Di pulau yang dikenal dengan nama MacArthur Island itu, pengunjung bisa melihat bangkai kapal sekutu terkubur di pasir laut pelabuhan tersebut. “Menurut cerita, kapal sekutu karam setelah diserang Jepang dan akhirnya terkubur pasir seperti ini,” ujar Muhlis Eso, pemerhati sejarah yang konsisten mengumpulkan sisa-sisa peninggalan PD II.
Menurut Muhlis, sebenarnya di Selat Morotai masih banyak sisa kendaraan tempur milik sekutu yang karam. Mulai pesawat, mobil Jeep hingga truk pasukan. Belum banyak yang mengambil bangkai besi itu karena memang tidak mudah mengangkatnya ke daratan. “Ini sebagian bangkai kendaraan tempur yang ada di dalam laut sini,” kata Muhlis sambil menunjukkan foto-foto bangkai kendaraan sekutu mobil itu.
Sepulang dari Pulau Zum-Zum ke Morotai, Muhlis memamerkan Museum PD II yang dibangun untuk menyambut Sail Morotai 2012. Di dalam museum yang tak begitu luas itu, seluruh koleksinya milik Muhlis. Mulai peralatan makan, senjata SMB 12,7, selongsong peluru, meriam, mesin sandi, hingga puluhan keping dog tag.

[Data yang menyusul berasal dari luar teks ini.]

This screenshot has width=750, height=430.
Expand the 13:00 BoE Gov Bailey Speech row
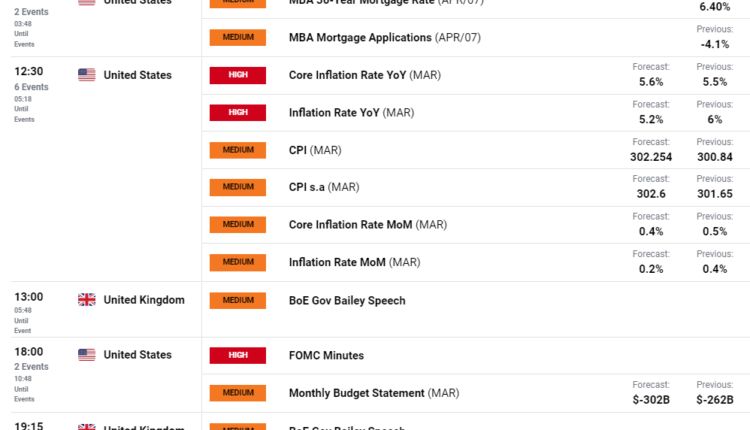click(347, 300)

Museum itu didirikan hanya untuk menyambut even akbar tersebut. Setelah itu, perawatan dan pengelolaannya diserahkan kepada Muhlis. Pemerintah seakan tak mengurusi lagi, termasuk membiayai operasinya. Akibatnya, Muhlis pun tidak bisa maksimal mengurusnya. Dia baru mau membuka dan membersihkan museum itu jika ada waktu luang.